A soft drink filling machine, when in perfect adjustment, fills the bottles with 12 ounces of soft drink. A random sample of 25 bottles is selected, and the contents are measured. The sample yielded a mean content of 11.88 ounces, with a standard deviation of 0.24 ounces. With a 0.05 level of significance, test to see if the machine is in perfect adjustment.

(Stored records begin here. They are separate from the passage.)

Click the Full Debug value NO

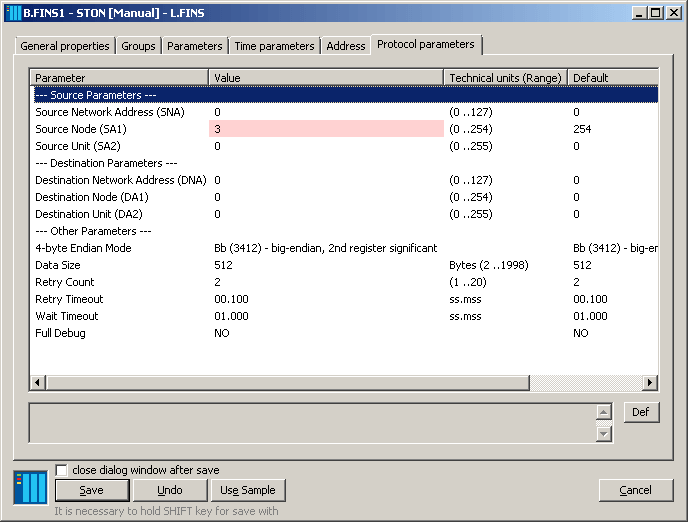coord(222,333)
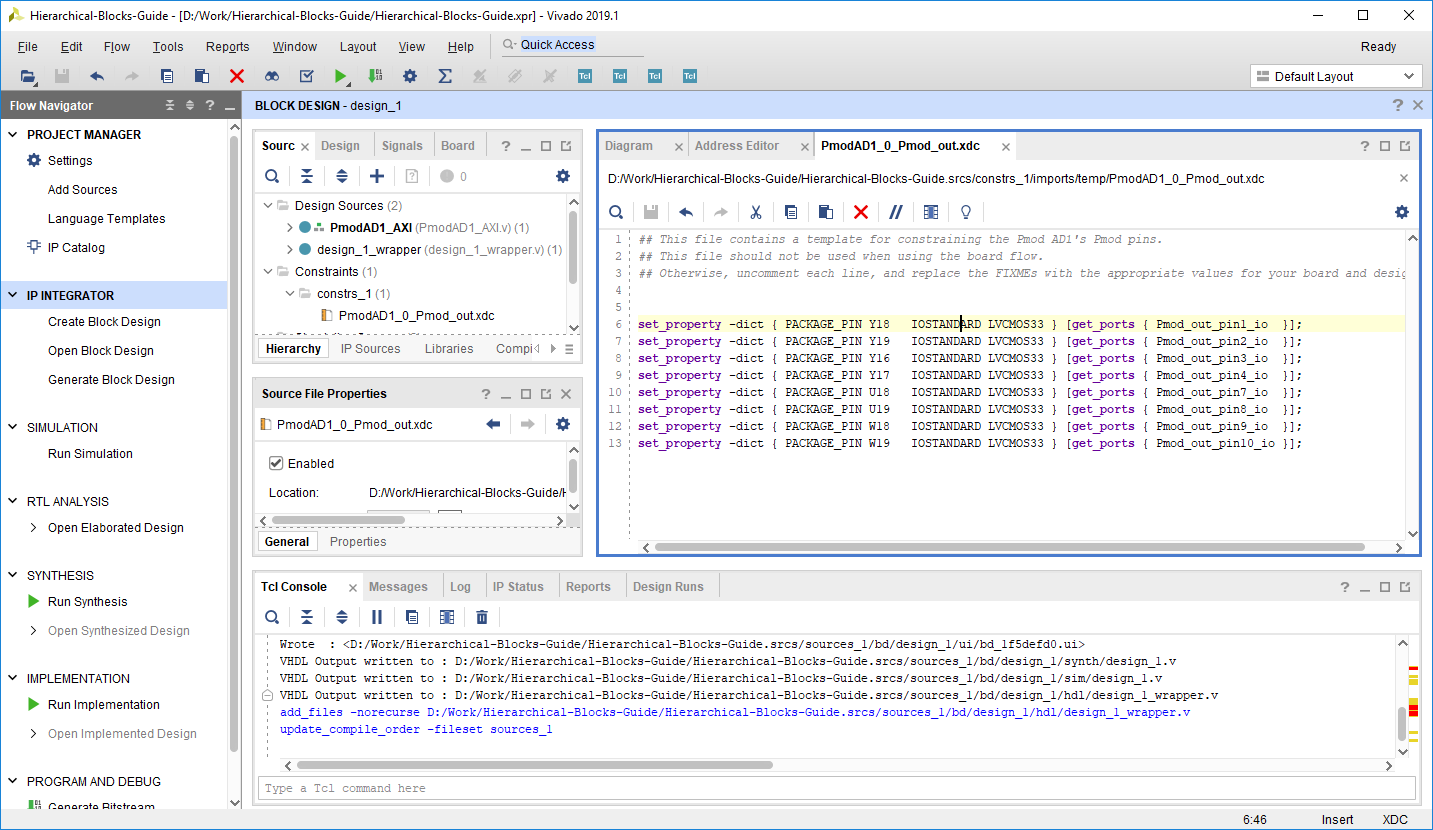1433x830 pixels.
Task: Expand the design_1_wrapper tree item
Action: click(x=290, y=250)
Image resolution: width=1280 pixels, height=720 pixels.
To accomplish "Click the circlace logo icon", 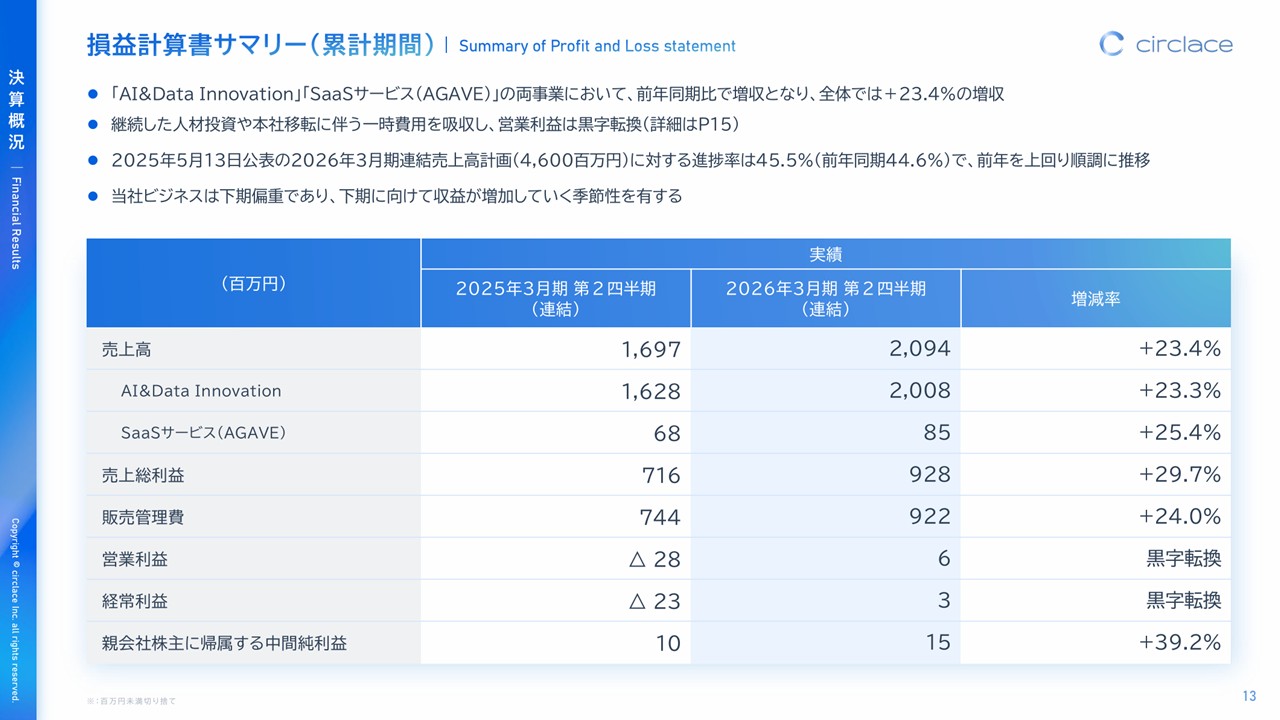I will click(x=1111, y=44).
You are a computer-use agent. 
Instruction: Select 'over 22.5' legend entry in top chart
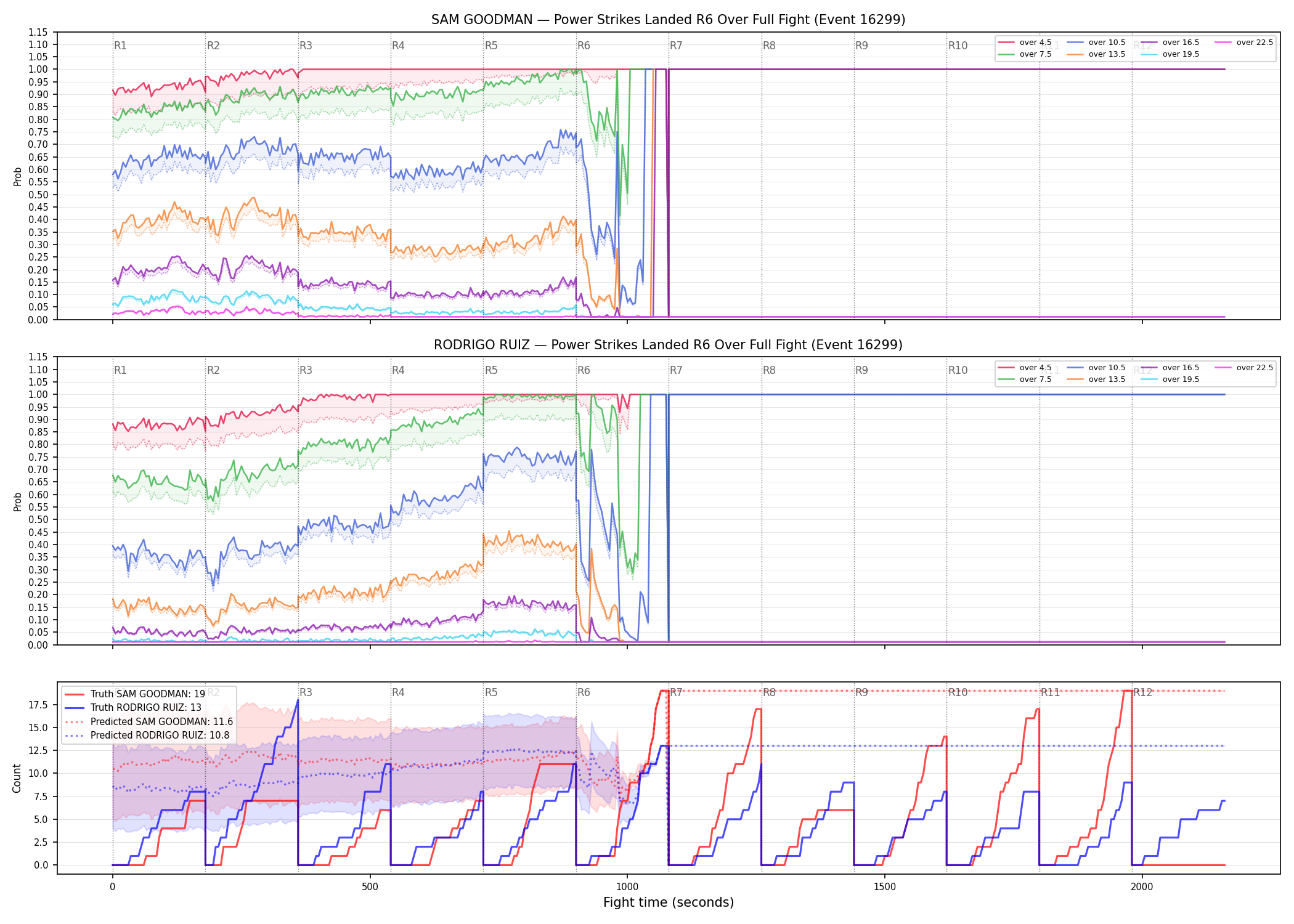1244,43
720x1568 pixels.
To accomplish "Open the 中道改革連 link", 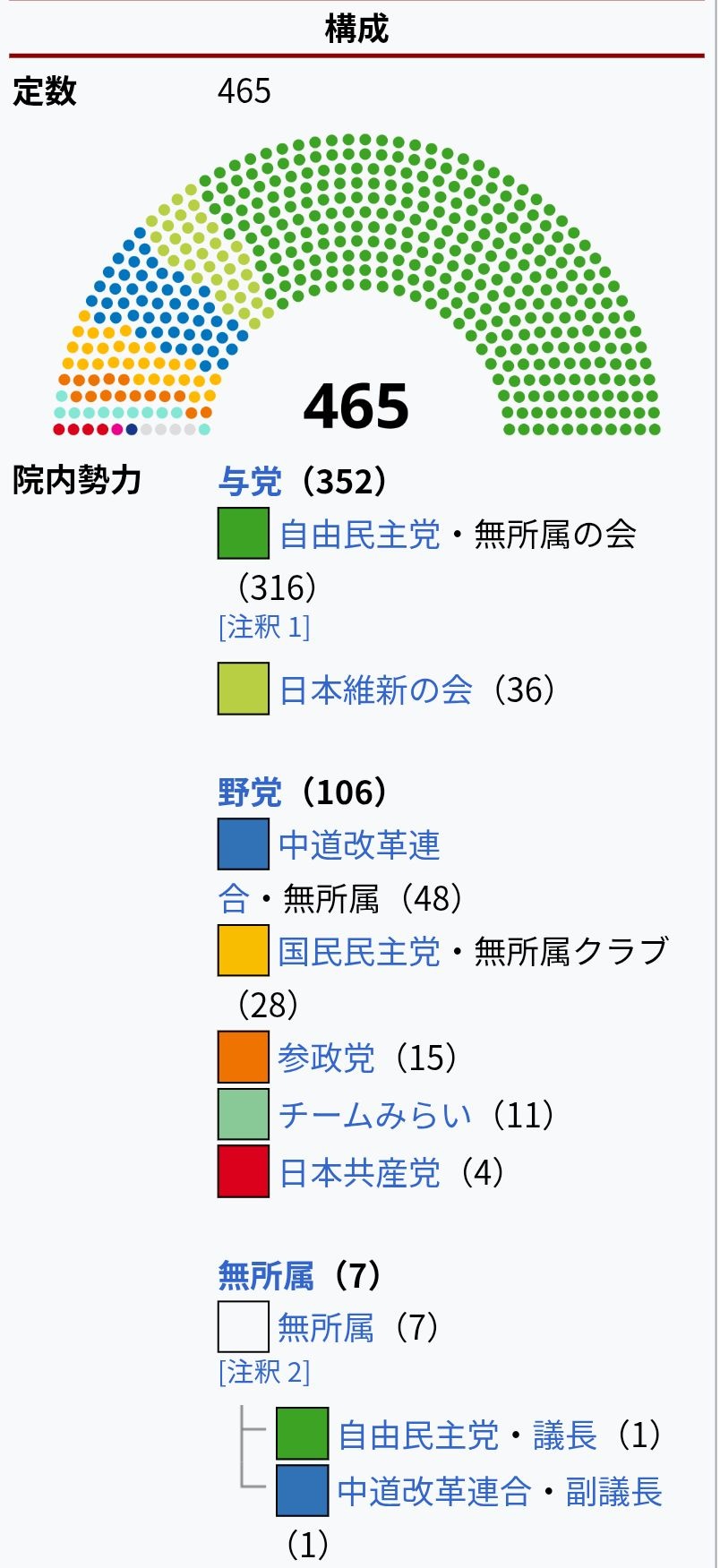I will pyautogui.click(x=360, y=845).
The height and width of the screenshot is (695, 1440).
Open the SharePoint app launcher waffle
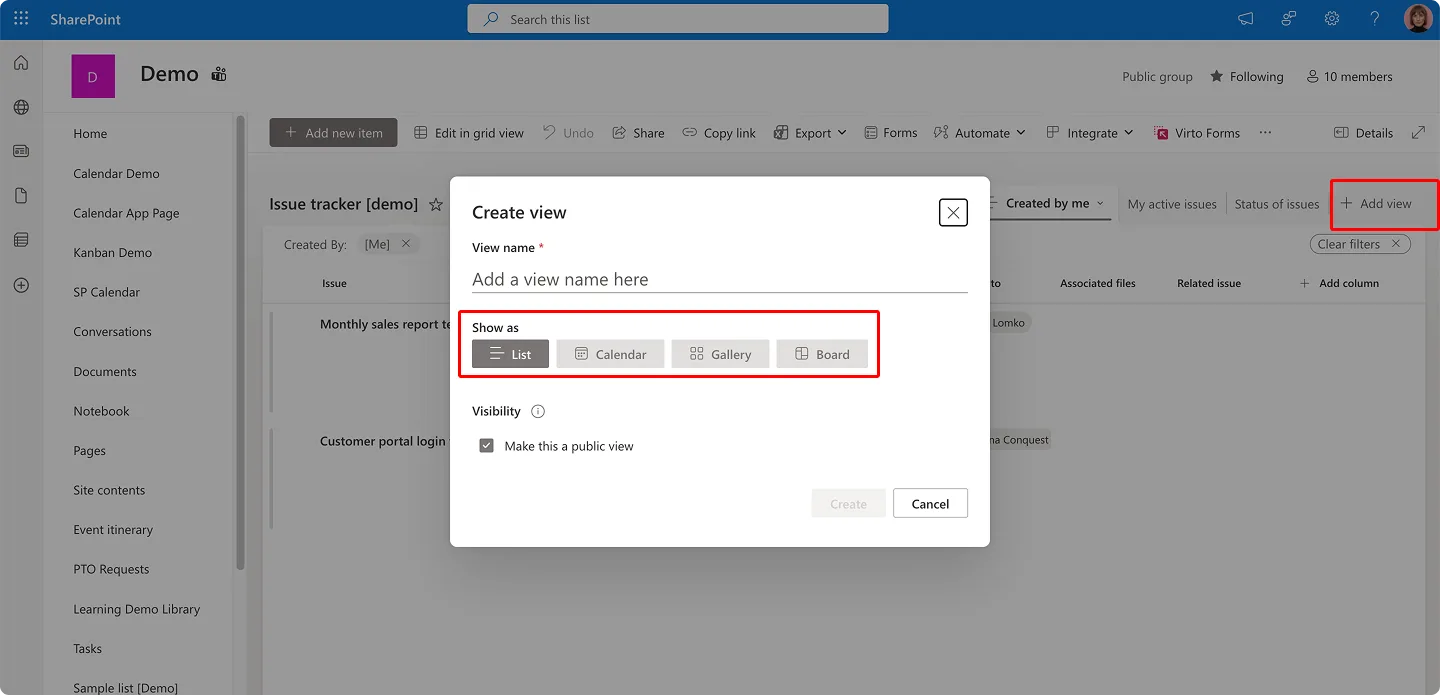[x=20, y=17]
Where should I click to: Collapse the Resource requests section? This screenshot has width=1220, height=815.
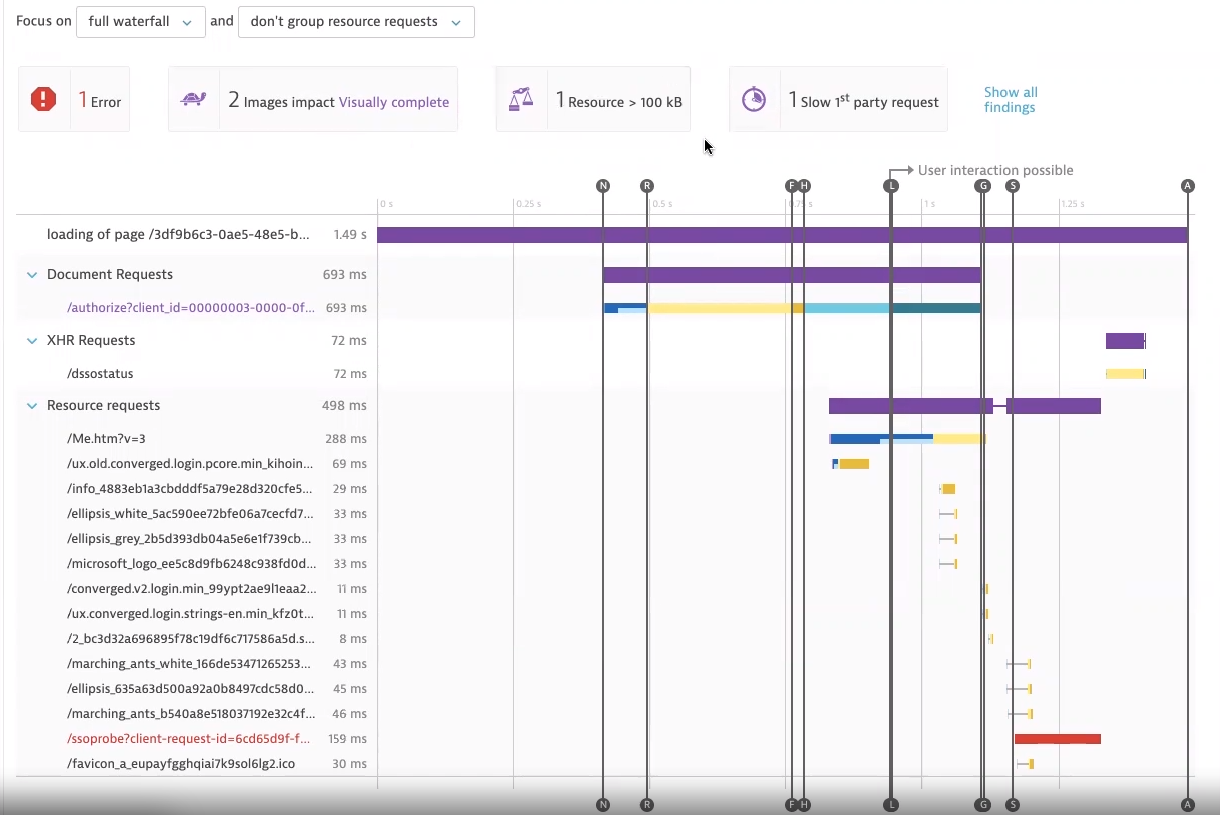[31, 405]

Assume the distribution of the population is normal.

we reject H₀

Step-by-step explanation:

Normal Distribution

sample size n = 25 degees of fredom = 25 - 1 df = 24

sample standard deviation = s = 0,24

sample mean 11.88

We have a one tail test (left) investigation

1.-Test hypothesis

H₀ ⇒ null hypothesis μ₀ = 12

Hₐ ⇒ Alternative hypothesis μ₀ < 12

2.-Significance level 0,05 t (c) = - 1.7109

3.-Compute of t (s)

t (s) = (μ - μ₀) / s/√n ⇒ t (s) = [ (11.88 - 12) * √25 ]/0.24

t (s) = - 0.12*5/0.24

t (s) = - 2.5

4.-We compare t (s) with t (c)

In this case t (s) < t (c) - 2.5 < - 1.71

5.-t (s) is in the rejection region, we reject H₀

The machine is not adjusted